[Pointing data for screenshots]
· · ·
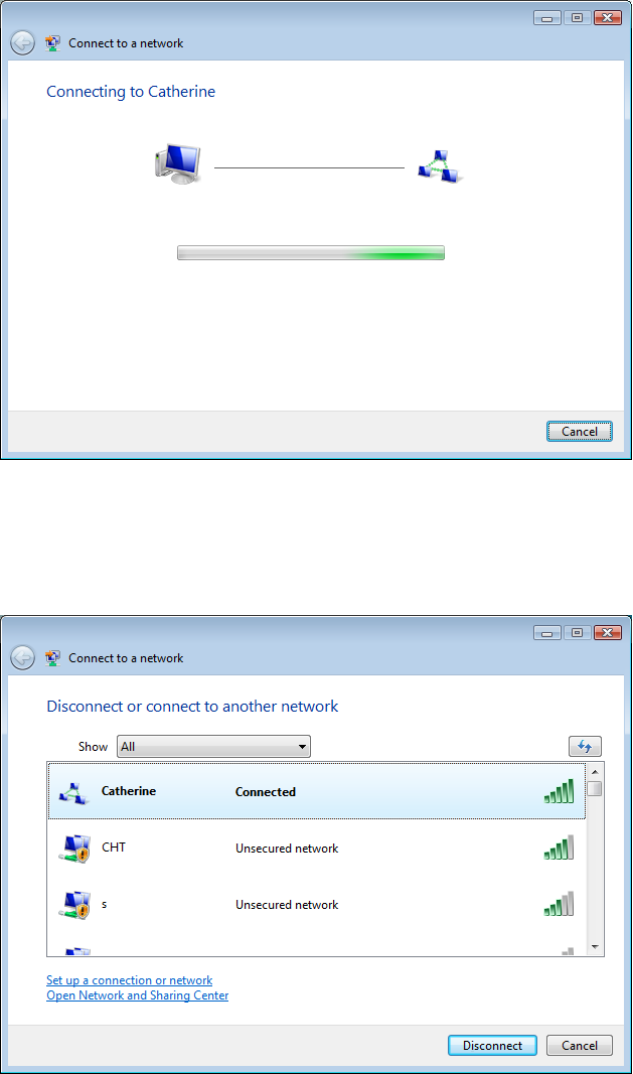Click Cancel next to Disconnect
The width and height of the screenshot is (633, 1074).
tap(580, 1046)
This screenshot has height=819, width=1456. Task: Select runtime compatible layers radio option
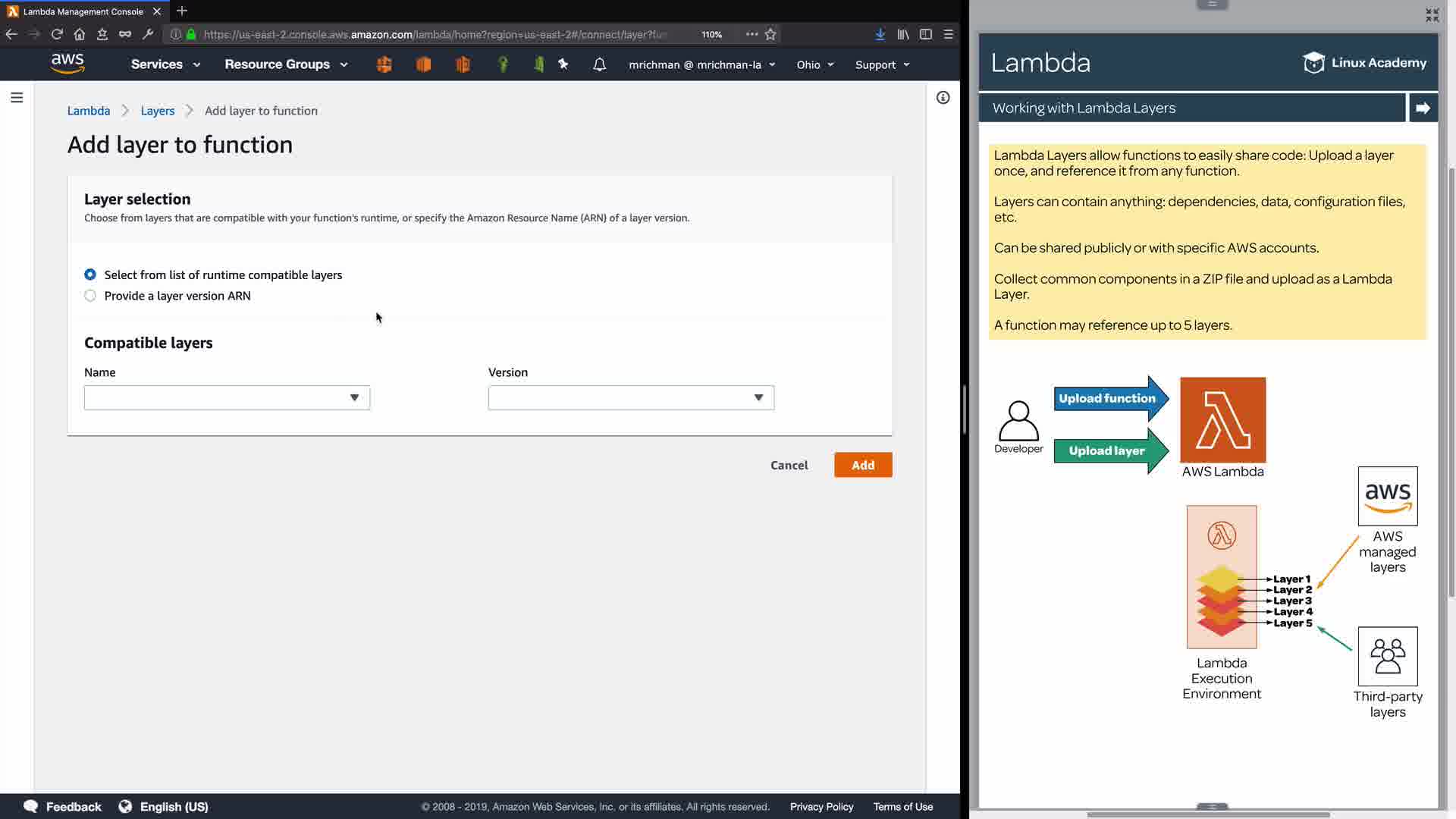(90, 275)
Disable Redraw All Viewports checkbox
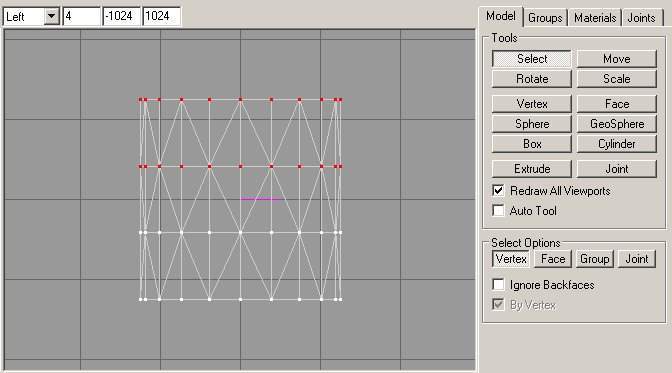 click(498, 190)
· · ·
§ **Objective**
Rewrite the listing above as a numbered list, skipping any blank lines and leaving out the pictures.

§ **Exercise result**
1. Click Cancel next to Disconnect
2. The width and height of the screenshot is (633, 1074).
3. tap(580, 1046)
4. This screenshot has height=819, width=1456. Task: Select runtime compatible layers radio option
5. (90, 275)
6. Disable Redraw All Viewports checkbox
7.  click(498, 190)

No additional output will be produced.